Hitekno.com - Beredar sebuah kabar yang mengklaim seorang kakek memakan kapuk karena kelaparan saat pandemi. Kabar ini jadi sorotan netizen di media sosial.

Informasi yang mengklaim adanya kakek kelaparan sampai makan kapuk ini pertama kali beredar di Facebook.

Salah seorang pengguna Facebook membuat narasi yang menjelaskan seorang kakek bernama Jahrani yang hidup sebatang kara di Kampung Pariuk, Desa Singamerta, Kecamatan Ciruas, Kabupaten Serang, Banten memakan kapuk lantaran kelaparan.

Kabar hoaks kakek Jahrani makan kapuk karena tak bisa makan (Turnbackhoax.id).
Kabar hoaks kakek Jahrani makan kapuk karena tak bisa makan (Turnbackhoax.id).

 

Namun, benarkah demikian?
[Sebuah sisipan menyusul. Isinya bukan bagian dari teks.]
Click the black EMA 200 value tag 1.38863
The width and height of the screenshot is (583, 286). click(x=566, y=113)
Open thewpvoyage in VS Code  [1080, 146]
Apakah informasi tersebut benar dan dapat dipercaya?

PENJELASAN

Berdasarkan cek fakta penelusuran Turnbackhoax.id -- jaringan Suara.com, didapati temuan fakta bahwa tidak benar jika kakek bernama Jahrani memakan kapuk lantaran dirinya kelaparan.
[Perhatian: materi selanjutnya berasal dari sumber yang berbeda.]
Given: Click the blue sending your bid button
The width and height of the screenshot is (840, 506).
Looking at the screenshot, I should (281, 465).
Pasalnya, pihak Kementerian Sosial (Kemensos) telah memberikan klarifikasi. Melalui situs resmi kemsos.go.id, mereka merilis keterangan berjudul "Respon Cepat Kemensos Hadir Serahkan Paket Sembako Bantuan Presiden" yang menjelaskan bahwa Kakek Jahrani tidak kelaparan dan juga tidak memakan kapuk seperti yang ramai dikabarkan di media sosial.

"Makanan ada pak. Tidak benar makan kapuk. Ceritanya, ada keponakan yang biasa menunggu kakek Jahrani. Tetapi karena ada keluarga yang meninggal, ia pergi. Setelah ditinggal, kakek Jahrani merangkak keluar rumah sambil mulutnya ada kapuk," jelas Bakrah (40), keponakan Kakek Jahrani.

Ternyata, kakek Jahrani sering memasukkan kapuk ke dalam telinganya karena kondisi yang sudah renta. Namun, kapuk itu tidak dimakan. Tidak benar juga apabila kakek Jahrani menderita kelaparan karena sering menerima bantuan dari warga.

KESIMPULAN

Dari penjelasan cek fakta di atas, maka bisa dipastikan bahwa kabar mengenai kakek Jahrani yang kelaparan dan makan kapuk tidak benar. Informasi tersebut salah sehingga bisa dibilang kabar hoaks atau kabar bohong. (Suara.com/ Ruhaeni Intan).